= Task =
Extend the article about Senator Schumer's dinner with hedge fund managers, picking up right after its final line.

+++ Given text

In response to this reluctance to participate and pay by the hedge funders, Charles “Chuck” Schumer of New York has been passing the word to the hedge guys who seem to think reaping the benefits bestowed on them by K. Street beholden senators and representatives comes without charge..
So in January, Chuck, as noted in the article in the Times by Jenney Anderson, invited a few of the real big cigars from the hedge fund industry to dinner at Bottega del Vino on the Upper East Side of Manhattan. From reports online, the Bottega sounds like a place that would be familiar to K. Street regulars.
The New York Post’s restaurant critic Steve Cuozzo visited the place a while ago explaining Bottega del Vino is “apparently Italian for empty your wallet’s entire contents.”
Of course, Schumer is a Democrat, but his real allegiance is to who has the most money, always has been, and so he wasn’t worried about picking up the tab.
FOUR BIG CIGARS
How about this for an ethics lesson?
Now as incredible as it may seem, the New York Times cites an unnamed source who identifies four of the big cigars who dined with the senior United States Senator from New York, a senator who is a ranking member of the Democratic Leadership Council, who sits on the Senate Finance Committee as well as the Committee on Banking, Housing, and Urban Affairs.
Not only that, Schumer’s long time political allies include Bill and Hillary Clinton, former Treasury secretary Robert Rubin, current Treasury chief Henry Paulson as well as Democratic strategist James Carville and Senator Joseph Lieberman.
According to the Times:
More than $100 billion worth of wealth sat around the table, including Paul Tudor Jones of Tudor Capital; Steven Cohen of SAC Capital; Stanley Druckenmiller of Duquesne Capital; and James Chanos of Kynikos Capital, according to a person who was briefed on the dinner.
So who are these four big cigars?
1. Steven A. Cohen, SAC Capital.

++++++
+++ Data section

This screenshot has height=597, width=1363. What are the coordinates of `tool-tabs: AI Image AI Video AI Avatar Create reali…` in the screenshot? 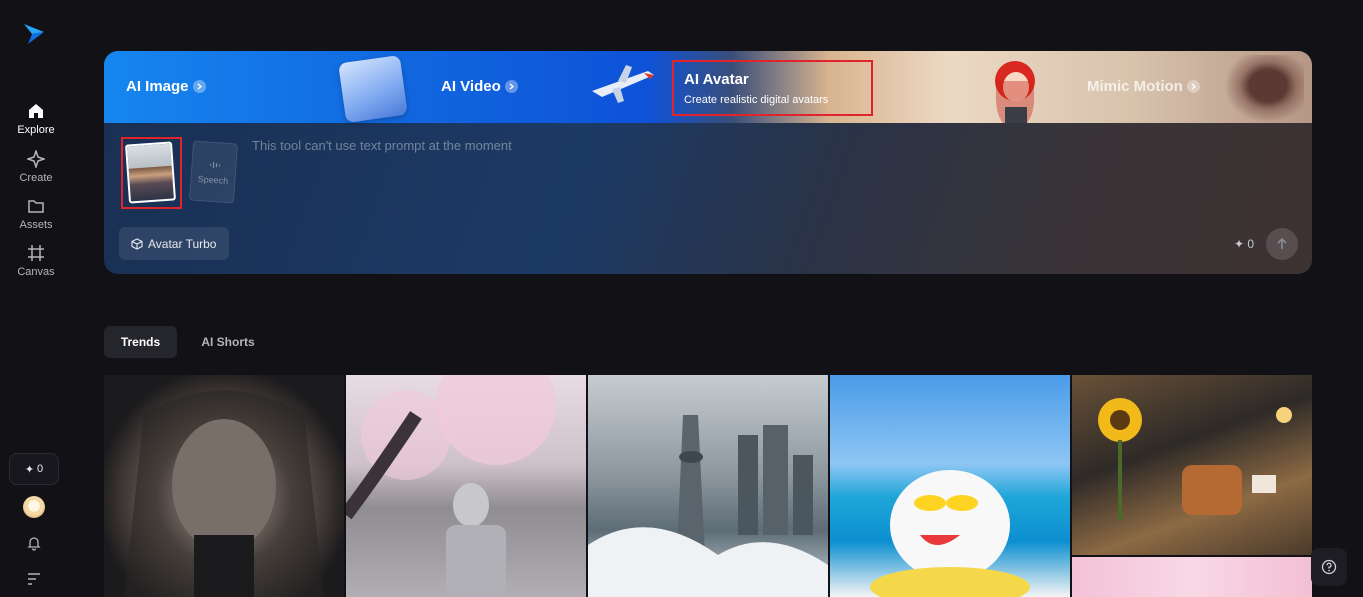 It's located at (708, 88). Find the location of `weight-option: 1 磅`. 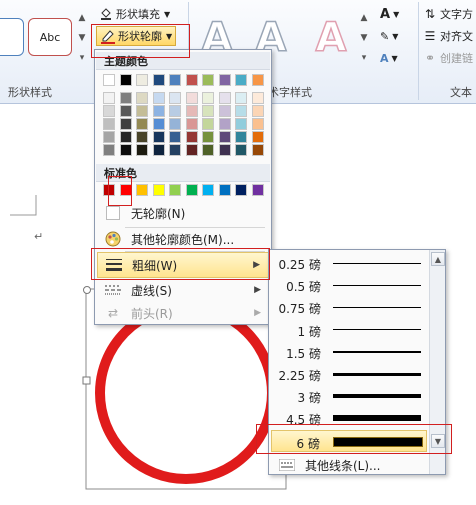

++++++

= Response below =
Forbes (Sept. 2006) says Steve Cohen, net worth of around $3 billion, is the 85th richest person in America With an equity of $10 billion the Wall Street Journal calls Cohen “the hedge fund king. His take home pay last year was $350 million and he has also recently purchased a Picasso and Van Gogh for his world class art collection..Cohen lives in Greenwich Connecticut
2. Paul Tudor Jones, Tudor Capital.
Forbes (Sept. 2006) says this Jones is the 117th richest person in the world and still climbing, worth an estimated $2.5 billion at present. Tudor Jones had a big year in 2005 ($500 million) and didn’t do bad in 2006, ($300 million.) Jones lives in Greenwich Connecticut.
3. Stanley Druckenmiller, Duquesne Capital Management
Forbes says Stanley is the 428th richest person in the world with a estimated current net worth of around $1.8 billion. Druckenmiller would probably be ranked a lot higher but he took huge losses when the in the dot.com, telecom smash up a few years ago. Druckenmiller lives in New York City.
4. James Chanos, Kynikos Capital.
Chanos is ranked by Forbes as the 428th richest person in the world. He was an early short seller of Enron as 2001 and did very well in the $100 billion meltdown Chanos lives in New York City.
Now we don’t know exactly what was said at dinner, and the participants when contacted, would not comment. But as the Times said, the hedge funders wish is to “avoid stringent regulation and a healthy sense of competition.”
As for Schumer, his wishes are simple. The senator wants the hedge funders to be more involved in the lobbying process for as we all know, the culture of corruption doesn’t run on air. And the hedge fund easy riders have lots of money, maybe more money then anybody else in the world. They manage an estimated $1.4 trillion in assets.
As the Times put it: “For an industry drenched in money… hedge funds have spent a pittance on winning over Washington.”.
And the there is that threat of “stringent regulation.” At present, the hedge fund business is pretty well free to do what it wants. Again, according to the New York Times: “A decidedly antiregulation environment in Washington has helped the industry.”
So one might guess Chuck told the hedge fund high rollers that a friendly regulatory climate could change, especially with the wild-eyed populists in the House of Representatives.
I would also think Schumer made sure they understood the Senate Finance Committee has a history of being quite sympathetic to their class of people, a class that has already been fabulously enriched by the Bush tax cuts.
The bottom line according to Schumer
Reform legislation has a habit of dying once the Senate Finance Committee gets its hands on it. As is well known in the Beltway, the United States Senate Finance Committee has long been a loyal gatekeeper for America’s wealthy.
My guess is the Big Cigars at dinner got that message from Senator Schumer.
And with reform regulation often comes fair and equitable taxation. Which is why 8,282 out of the total of 9,800 hedge funds operating in 2006 were registered in the Cayman Islands. And for good reason.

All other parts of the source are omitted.